È arrivato il momento di mettere ordine nel nostro vocabolario! I nostri clienti ci chiedono di « fare del marketing automation ovunque. Eppure, ciò spesso traduce una confusione tra uno strumento e una pratica.
Confusione e automatismi
Il marketing automation indica generalmente strumenti che consentono di automatizzare azioni di marketing. Per esempio, l’invio di e-mail o di post sui social.
Più precisamente, qual è l’utilità di questi strumenti? Ti aiutano a strutturare la tua strategia di nurturing. Questa consiste nel creare – e mantenere – una relazione « nutriente » con un potenziale cliente per trasformarlo progressivamente in un lead che verrà poi trasferito ai tuoi commerciali. Qual è il principio del nurturing?
Catturare l’e-mail di un contatto proponendogli un contenuto premium, un ebook per esempio, e poi scenarizzare questa relazione con il potenziale cliente per poterlo convertire in cliente e individuare i progetti.
Marketing automation, indispensabile per forza?
Per mettere in atto tutte queste attività, uno strumento di marketing automation è davvero indispensabile? Grande rivelazione: no, puoi portare avanti una strategia di nurturing manualmente. La sua efficacia dipenderà principalmente dalla qualità, dalla pertinenza e dall’originalità dei tuoi contenuti. D’altra parte, rinunciando a uno strumento di marketing automation, la gestione operativa della tua campagna diventerà un vero e proprio caos e ti farà perdere molto, molto più tempo.

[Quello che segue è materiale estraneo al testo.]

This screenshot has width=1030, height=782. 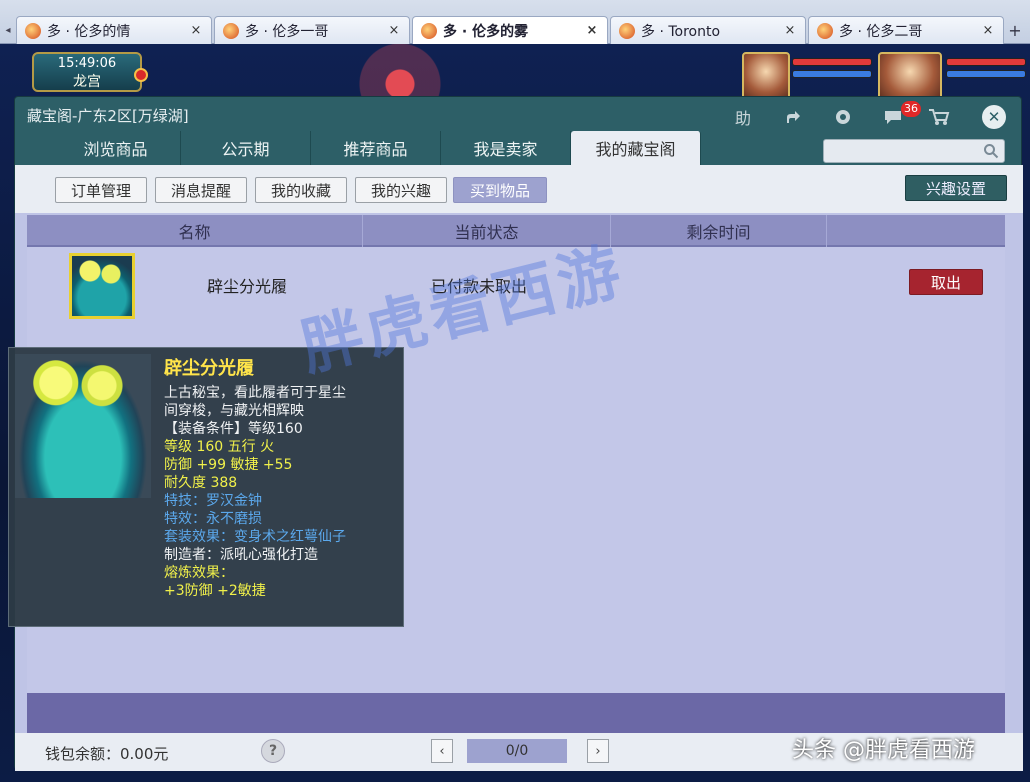 What do you see at coordinates (743, 117) in the screenshot?
I see `help-button: 助` at bounding box center [743, 117].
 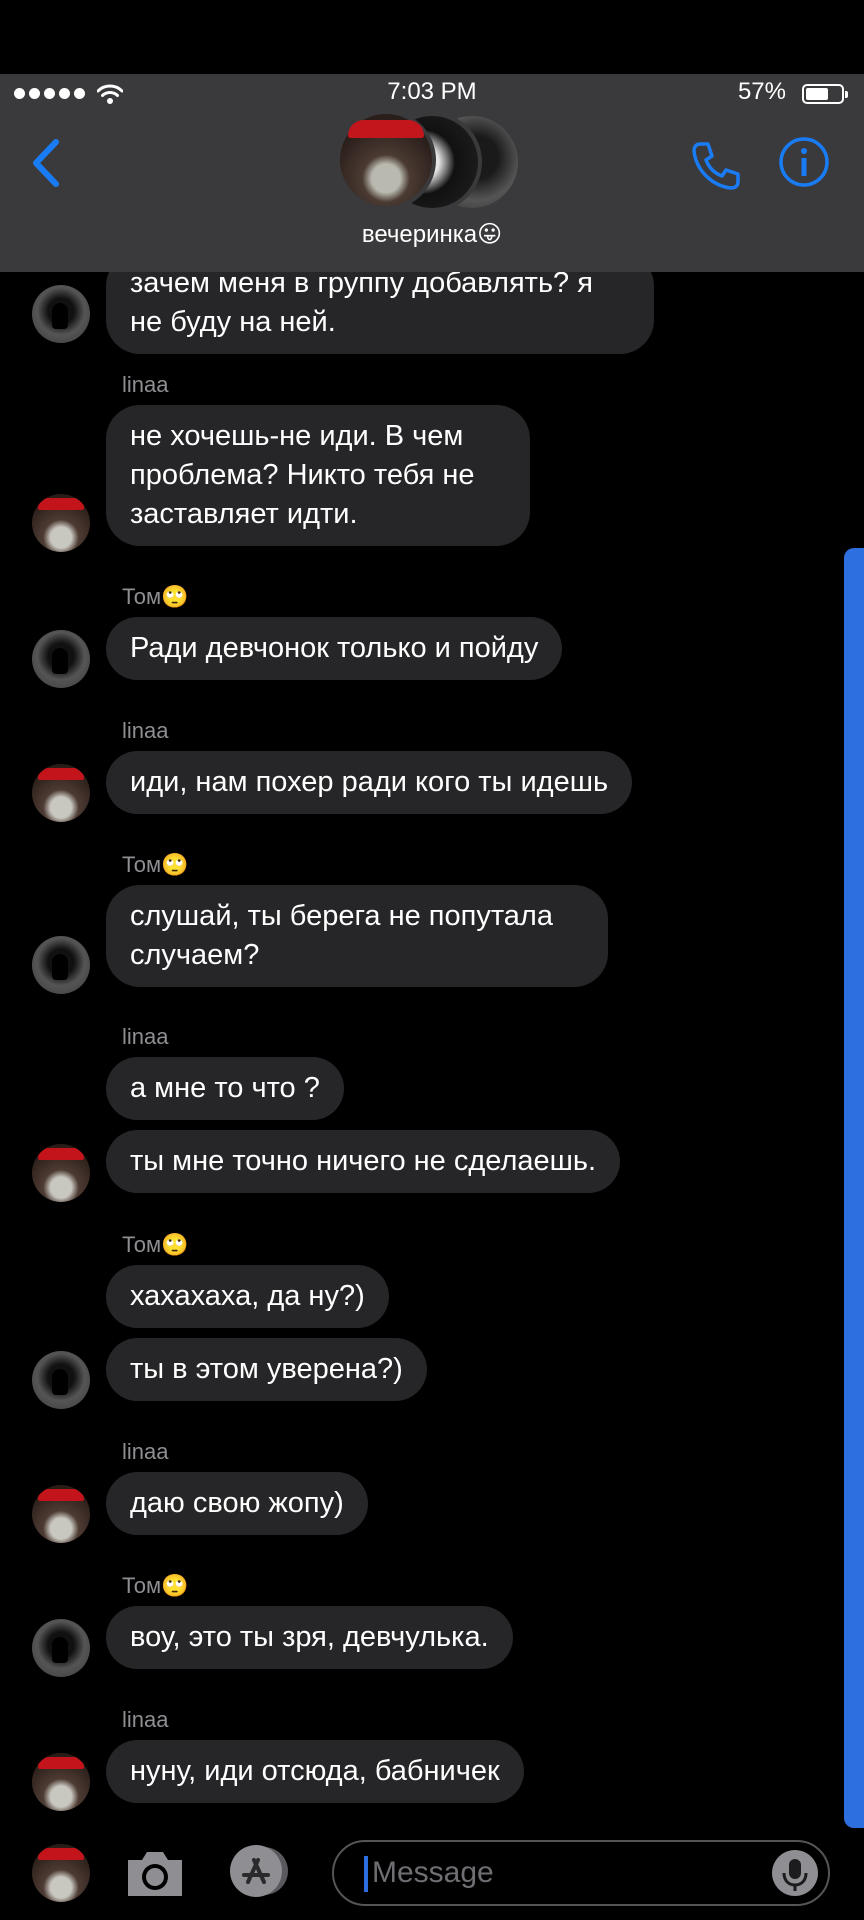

I vantaggi dello strumento? Ti permetterà di memorizzare un database di contatti, tracciarli per capire cosa fanno sul tuo sito web e identificare quelli che compilano i moduli. In questo modo, otterrai veri lead qualificati in base a criteri che hai definito tu stesso in anticipo.
Il mio consiglio: prima di scegliere il tuo strumento di marketing automation e fare benchmark tra le diverse opzioni sul mercato, concentrati piuttosto sulla tua strategia digitale complessiva e rifinisci i tuoi scenari di nurturing. E soprattutto, pensa sempre alla qualità dei contenuti. È grazie a loro che riuscirai a mettere in piedi una vera strategia digitale efficace. Lo strumento arriva in un secondo momento per aiutarti a implementare operativamente questa strategia. Insomma, non mettere il carro davanti ai buoi.